Pauschale Reiseaufwandsentschädigungen, welche gemäß § 49 Abs. 3 Z 28 ASVG nicht als Entgelte anzusehen und gemäß § 124b Z 352 EStG steuerfrei sind, können in Zeiträumen, in denen aufgrund der COVID-19-Krise die Sportstätten gesperrt sind, weiterhin an nebenberuflich tätige SportlerInnen, SchiedsrichterInnen und SportbetreuerInnen (zB TrainerInnen, Masseure und Masseurinnen) beitragsfrei bis längstens 31. Dezember 2020 ausgezahlt werden.

 

3. Leistungsanträge in der Pensionsversicherung wegen mangelnder Begutachtung

Derzeit können Leistungsanträge in der Pensionsversicherung wegen mangelnder Begutachtung nur eingeschränkt bearbeitet werden. Nach Ende der COVID-19-Krise wird die Abarbeitung der ausständigen Gutachten entsprechend Zeit in Anspruch nehmen. Dies darf nicht zum Nachteil der Leistungsbezieher führen.

Bei derart verzögerten Anträgen erfolgt daher der Weiterbezug der bisherigen Leistung für die Dauer der COVID-19-Krise bis längstens 31. Mai 2020. Dieser Zeitraum kann bei Fortdauer der Krise durch Verordnung verlängert werden. Dies betrifft

  • befristete Pensionen, Kranken- sowie Rehabilitationsgeld,
  • im GSVG die Unterstützungsleistung bei lang andauernder Krankheit nach § 104a GSVG oder
  • im Fall einer Zusatzversicherung das Krankengeld nach § 106 GSVG.

Diese Änderung wird auch entsprechend im GSVG, BSVG und B-KUVG vorgenommen.

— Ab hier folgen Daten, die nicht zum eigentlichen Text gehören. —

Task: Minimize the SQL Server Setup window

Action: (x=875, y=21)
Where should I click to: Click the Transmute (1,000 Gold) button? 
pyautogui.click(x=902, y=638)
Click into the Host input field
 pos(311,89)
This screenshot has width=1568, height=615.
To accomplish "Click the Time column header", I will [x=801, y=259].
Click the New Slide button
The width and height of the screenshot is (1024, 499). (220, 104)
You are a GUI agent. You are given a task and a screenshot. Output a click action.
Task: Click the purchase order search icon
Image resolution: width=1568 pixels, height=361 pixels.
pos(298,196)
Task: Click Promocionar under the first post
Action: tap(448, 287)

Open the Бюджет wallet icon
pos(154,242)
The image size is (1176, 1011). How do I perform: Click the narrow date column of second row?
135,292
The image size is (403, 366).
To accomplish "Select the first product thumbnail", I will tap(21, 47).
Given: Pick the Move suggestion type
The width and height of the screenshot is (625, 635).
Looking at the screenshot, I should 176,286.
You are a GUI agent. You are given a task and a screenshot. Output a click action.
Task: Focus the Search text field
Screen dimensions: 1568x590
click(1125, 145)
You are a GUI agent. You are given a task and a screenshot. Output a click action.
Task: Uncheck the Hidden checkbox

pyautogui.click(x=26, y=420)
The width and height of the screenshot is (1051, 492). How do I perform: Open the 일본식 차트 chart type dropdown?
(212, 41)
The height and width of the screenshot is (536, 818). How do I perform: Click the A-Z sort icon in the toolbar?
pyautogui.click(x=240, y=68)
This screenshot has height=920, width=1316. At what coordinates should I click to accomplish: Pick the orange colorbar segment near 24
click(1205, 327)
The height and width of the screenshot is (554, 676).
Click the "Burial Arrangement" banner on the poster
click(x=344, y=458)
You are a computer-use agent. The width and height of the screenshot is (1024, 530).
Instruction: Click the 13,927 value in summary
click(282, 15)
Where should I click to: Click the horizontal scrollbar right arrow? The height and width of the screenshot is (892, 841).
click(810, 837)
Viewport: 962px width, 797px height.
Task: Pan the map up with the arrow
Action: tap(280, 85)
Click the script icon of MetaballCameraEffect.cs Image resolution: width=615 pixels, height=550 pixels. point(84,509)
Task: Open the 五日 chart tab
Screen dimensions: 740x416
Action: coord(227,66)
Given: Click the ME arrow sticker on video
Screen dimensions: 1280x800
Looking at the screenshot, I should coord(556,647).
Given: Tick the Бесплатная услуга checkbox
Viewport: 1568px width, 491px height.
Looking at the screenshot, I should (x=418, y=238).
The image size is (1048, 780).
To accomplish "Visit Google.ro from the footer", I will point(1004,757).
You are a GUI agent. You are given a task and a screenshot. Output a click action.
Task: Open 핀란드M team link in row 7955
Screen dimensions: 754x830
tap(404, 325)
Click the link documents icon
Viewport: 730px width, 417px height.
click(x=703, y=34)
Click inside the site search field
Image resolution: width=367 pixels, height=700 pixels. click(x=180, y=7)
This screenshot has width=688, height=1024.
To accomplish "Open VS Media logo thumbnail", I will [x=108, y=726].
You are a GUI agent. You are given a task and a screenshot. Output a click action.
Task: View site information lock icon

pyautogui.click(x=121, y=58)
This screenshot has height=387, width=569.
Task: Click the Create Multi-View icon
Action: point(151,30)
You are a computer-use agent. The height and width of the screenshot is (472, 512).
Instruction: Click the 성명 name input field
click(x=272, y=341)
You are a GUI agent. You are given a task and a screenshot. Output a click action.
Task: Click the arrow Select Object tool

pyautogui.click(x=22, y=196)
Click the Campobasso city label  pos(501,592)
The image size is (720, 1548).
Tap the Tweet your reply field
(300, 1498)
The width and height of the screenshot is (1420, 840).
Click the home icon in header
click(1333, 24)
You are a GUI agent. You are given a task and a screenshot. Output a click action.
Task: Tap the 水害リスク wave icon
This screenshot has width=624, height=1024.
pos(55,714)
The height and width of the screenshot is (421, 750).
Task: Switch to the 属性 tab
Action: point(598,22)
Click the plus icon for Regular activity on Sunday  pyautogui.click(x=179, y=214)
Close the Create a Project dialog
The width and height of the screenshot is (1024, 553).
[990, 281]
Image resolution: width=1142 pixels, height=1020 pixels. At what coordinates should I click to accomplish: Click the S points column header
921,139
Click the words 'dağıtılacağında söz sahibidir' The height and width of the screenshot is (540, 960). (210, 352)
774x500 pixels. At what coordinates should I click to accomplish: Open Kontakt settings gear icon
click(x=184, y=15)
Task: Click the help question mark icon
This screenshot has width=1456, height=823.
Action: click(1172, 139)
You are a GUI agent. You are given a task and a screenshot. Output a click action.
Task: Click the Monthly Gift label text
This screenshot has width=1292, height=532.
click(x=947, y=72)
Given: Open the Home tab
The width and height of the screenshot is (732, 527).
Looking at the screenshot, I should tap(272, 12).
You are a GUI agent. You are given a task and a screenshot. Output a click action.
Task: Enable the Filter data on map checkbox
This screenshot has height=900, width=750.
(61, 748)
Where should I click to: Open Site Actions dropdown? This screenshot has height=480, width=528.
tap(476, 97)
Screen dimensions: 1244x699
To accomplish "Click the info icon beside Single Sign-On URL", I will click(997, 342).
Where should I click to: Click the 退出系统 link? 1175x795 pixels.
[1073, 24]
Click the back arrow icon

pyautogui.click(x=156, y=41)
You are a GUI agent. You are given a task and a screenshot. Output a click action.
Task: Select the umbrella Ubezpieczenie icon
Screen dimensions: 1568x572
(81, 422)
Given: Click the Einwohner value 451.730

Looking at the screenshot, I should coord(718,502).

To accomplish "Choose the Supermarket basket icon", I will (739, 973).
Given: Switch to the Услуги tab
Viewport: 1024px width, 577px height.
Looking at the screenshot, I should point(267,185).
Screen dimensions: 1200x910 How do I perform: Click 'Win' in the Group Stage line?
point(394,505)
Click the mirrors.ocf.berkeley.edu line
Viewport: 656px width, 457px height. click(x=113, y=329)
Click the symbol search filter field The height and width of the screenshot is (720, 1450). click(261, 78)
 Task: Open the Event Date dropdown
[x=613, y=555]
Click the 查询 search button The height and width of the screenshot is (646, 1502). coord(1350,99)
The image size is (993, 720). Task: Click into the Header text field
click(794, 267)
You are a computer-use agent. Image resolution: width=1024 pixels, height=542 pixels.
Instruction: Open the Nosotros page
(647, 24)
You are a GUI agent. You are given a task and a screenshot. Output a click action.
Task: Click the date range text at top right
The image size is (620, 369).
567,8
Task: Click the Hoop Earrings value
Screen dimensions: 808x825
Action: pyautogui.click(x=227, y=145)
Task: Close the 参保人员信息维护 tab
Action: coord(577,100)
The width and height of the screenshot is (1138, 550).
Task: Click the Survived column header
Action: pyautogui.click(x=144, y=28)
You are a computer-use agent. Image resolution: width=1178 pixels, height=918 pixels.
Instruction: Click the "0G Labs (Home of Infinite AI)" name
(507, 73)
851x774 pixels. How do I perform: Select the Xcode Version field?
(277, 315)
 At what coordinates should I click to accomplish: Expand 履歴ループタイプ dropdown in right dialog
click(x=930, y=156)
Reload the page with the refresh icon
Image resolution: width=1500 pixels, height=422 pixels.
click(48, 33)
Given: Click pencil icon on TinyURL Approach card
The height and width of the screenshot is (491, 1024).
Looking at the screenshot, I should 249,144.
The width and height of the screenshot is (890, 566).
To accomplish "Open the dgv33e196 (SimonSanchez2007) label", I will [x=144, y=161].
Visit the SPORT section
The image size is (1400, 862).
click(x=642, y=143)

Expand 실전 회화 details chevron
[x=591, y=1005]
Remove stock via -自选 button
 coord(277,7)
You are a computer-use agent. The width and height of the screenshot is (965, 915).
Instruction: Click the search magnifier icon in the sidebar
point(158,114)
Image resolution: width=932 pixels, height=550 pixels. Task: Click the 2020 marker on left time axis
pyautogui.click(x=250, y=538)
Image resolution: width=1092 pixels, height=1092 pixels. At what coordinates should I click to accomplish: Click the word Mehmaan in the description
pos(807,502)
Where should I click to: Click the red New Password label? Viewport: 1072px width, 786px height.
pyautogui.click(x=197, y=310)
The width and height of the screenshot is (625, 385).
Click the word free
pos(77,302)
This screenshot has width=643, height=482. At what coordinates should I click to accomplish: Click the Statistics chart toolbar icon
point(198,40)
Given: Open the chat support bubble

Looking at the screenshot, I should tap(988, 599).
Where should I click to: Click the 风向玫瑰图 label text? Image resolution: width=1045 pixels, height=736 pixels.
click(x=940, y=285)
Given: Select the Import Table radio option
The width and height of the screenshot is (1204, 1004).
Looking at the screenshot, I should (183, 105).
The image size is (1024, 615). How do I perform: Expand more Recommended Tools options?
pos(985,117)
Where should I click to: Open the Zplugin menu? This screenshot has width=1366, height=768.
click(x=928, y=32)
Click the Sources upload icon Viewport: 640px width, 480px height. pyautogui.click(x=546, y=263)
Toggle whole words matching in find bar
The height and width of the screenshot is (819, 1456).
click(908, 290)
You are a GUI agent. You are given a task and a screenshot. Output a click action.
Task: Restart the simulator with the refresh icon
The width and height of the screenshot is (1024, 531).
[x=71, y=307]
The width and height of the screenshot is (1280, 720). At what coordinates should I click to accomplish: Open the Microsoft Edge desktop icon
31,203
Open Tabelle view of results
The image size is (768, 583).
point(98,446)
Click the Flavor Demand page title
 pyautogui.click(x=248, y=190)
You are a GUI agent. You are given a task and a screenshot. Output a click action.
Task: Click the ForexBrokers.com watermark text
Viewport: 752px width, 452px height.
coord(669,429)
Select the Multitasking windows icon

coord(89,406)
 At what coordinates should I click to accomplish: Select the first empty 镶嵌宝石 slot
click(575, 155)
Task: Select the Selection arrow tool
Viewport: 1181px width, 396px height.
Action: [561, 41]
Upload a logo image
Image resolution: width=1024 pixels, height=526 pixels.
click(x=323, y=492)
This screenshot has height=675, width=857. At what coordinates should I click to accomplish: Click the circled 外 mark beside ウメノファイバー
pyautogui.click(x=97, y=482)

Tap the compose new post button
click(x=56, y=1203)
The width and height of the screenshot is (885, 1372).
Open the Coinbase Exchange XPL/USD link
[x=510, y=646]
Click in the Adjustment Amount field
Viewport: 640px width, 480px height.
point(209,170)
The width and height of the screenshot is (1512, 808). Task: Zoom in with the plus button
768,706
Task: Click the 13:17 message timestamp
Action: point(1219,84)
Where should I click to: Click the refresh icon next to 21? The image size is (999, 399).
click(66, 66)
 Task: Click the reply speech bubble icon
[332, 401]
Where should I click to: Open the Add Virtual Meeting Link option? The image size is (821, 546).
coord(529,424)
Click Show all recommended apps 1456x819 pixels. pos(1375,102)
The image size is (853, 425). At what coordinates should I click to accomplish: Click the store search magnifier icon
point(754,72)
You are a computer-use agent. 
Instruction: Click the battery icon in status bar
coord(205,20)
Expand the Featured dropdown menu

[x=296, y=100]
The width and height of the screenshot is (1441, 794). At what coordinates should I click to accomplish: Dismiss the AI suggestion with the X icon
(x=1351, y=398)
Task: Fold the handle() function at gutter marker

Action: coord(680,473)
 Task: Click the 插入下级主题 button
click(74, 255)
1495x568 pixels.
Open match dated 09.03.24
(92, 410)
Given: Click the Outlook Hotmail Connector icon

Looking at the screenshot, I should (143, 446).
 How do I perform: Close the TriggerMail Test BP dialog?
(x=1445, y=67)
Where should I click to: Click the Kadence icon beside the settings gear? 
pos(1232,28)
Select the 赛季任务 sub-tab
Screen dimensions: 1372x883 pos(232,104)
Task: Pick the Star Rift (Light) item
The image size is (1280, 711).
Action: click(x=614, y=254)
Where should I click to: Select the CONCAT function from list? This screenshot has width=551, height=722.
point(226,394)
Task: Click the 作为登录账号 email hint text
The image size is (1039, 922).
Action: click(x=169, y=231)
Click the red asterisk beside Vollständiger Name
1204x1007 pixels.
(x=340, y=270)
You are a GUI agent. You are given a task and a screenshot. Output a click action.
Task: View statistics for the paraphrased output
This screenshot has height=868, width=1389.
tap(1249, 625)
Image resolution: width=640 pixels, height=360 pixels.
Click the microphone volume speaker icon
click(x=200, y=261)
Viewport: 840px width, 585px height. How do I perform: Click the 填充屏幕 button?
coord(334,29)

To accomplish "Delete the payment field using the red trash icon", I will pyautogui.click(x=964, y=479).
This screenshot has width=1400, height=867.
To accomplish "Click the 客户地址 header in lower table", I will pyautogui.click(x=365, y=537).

Die Weitergewährung von nach der derzeit geltenden Rechtslage nicht mehr zustehendem Krankengeld verursacht Mehraufwendungen der Krankenversicherungsträger, welche der Bund aus dem COVID-19-Krisenbewältigungsfonds ersetzt.

 

4. Verlängerung der sechswöchigen Schutzfrist in der Krankenversicherung

Es erfolgte eine Verlängerung der sechswöchigen Schutzfrist in der Krankenversicherung (nach ASVG und entsprechenden Parallelbestimmungen in Sondergesetzen zB BSVG), sodass es aufgrund der COVID-19-Pandemie nicht zu einem Verlust des Anspruches auf Leistungen aus dem Versicherungsfall der Krankheit sowie Leistungen der Zahnbehandlung kommt.

Die Schutzfrist läuft für die Dauer der COVID-19-Pandemie bis längstens 31. Mai 2020 weiter. Bei Fortdauer der Krise kann dieser Zeitraum durch Verordnung verlängert werden.

Diese Änderung wird entsprechend auch im GSVG, BSVG und B-KUVG vorgenommen

 

5. Nichtentrichtung von Beiträgen bei Selbstversicherung und Dauer der Mitversicherung

Die Nichtentrichtung von Beiträgen zur Selbstversicherungschadet für die Zeiten der COVID-19-Krise dem Bestand der Selbstversicherung in der Krankenversicherung und der damit verbundenen besonderen (herabgesetzten) Beitragsgrundlage nicht.

Die Möglichkeit der Mitversicherung in der Krankenversicherung als anspruchsberechtigter Angehöriger im ASVG und in den Sondergesetzen sowie die Waisenpension bleibt befristet für die Zeit der COVID-19-Pandemie (längstens bis zum 31.12.2020) bis zum 27. Lebensjahr (+ 6 Monate) hinaus gewahrt.